#### Instructions for the task:
Please set down the lines of the listing exactly, from its first line to the line with "The image size is (800, 450).", leaving the pictures out.
_ _ _ _ _
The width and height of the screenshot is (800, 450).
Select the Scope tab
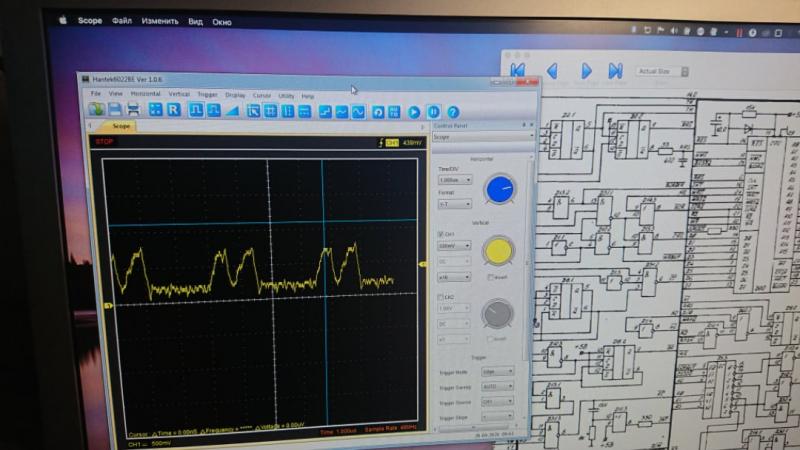point(121,127)
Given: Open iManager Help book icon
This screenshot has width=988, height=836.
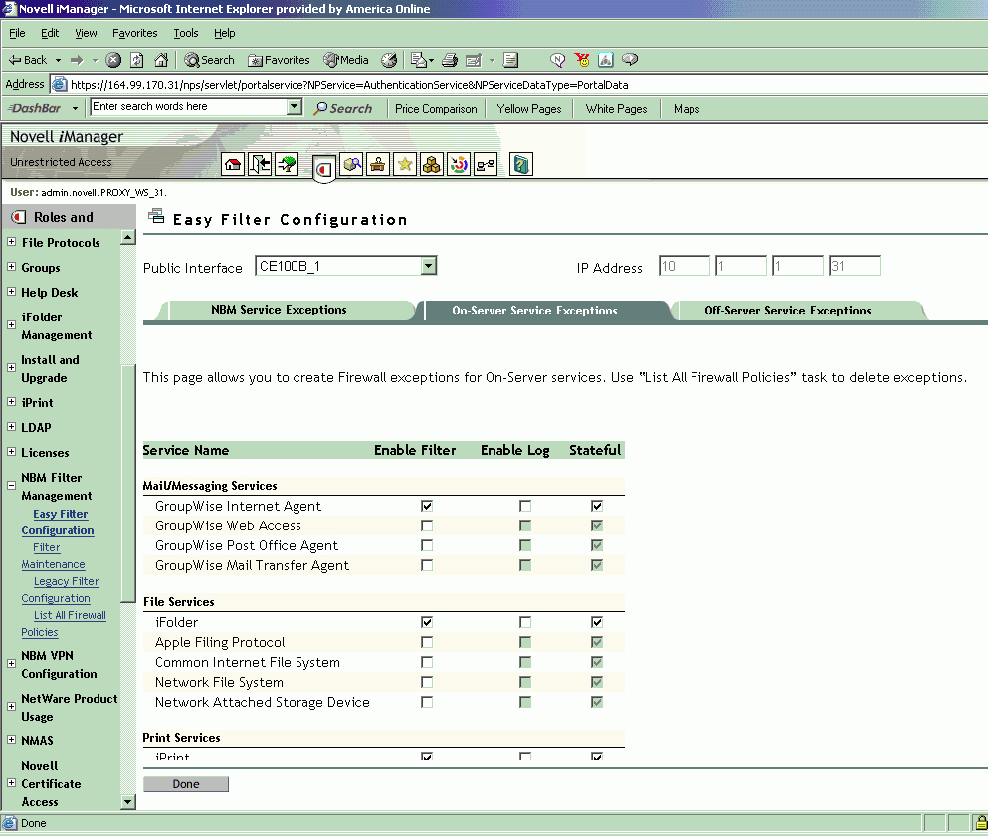Looking at the screenshot, I should pyautogui.click(x=520, y=165).
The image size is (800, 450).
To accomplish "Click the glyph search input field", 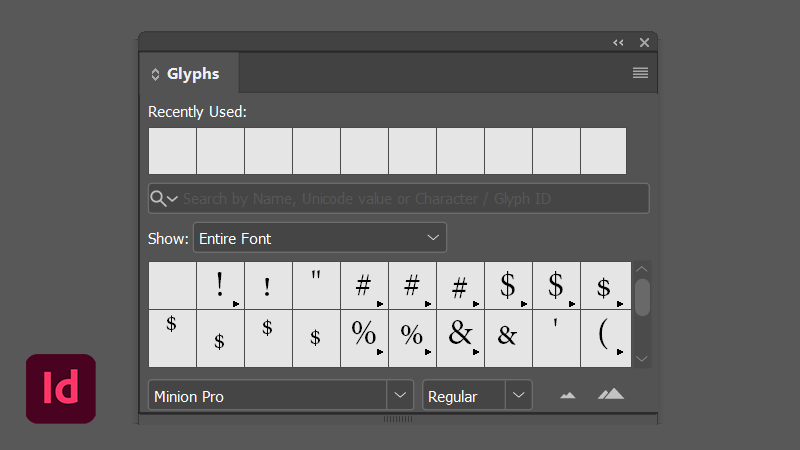I will 410,198.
_ _ _ _ _
#### Solution:
The width and height of the screenshot is (800, 450).
Select the Scope tab
point(121,127)
Given: Open iManager Help book icon
This screenshot has width=988, height=836.
Looking at the screenshot, I should pyautogui.click(x=520, y=165).
The image size is (800, 450).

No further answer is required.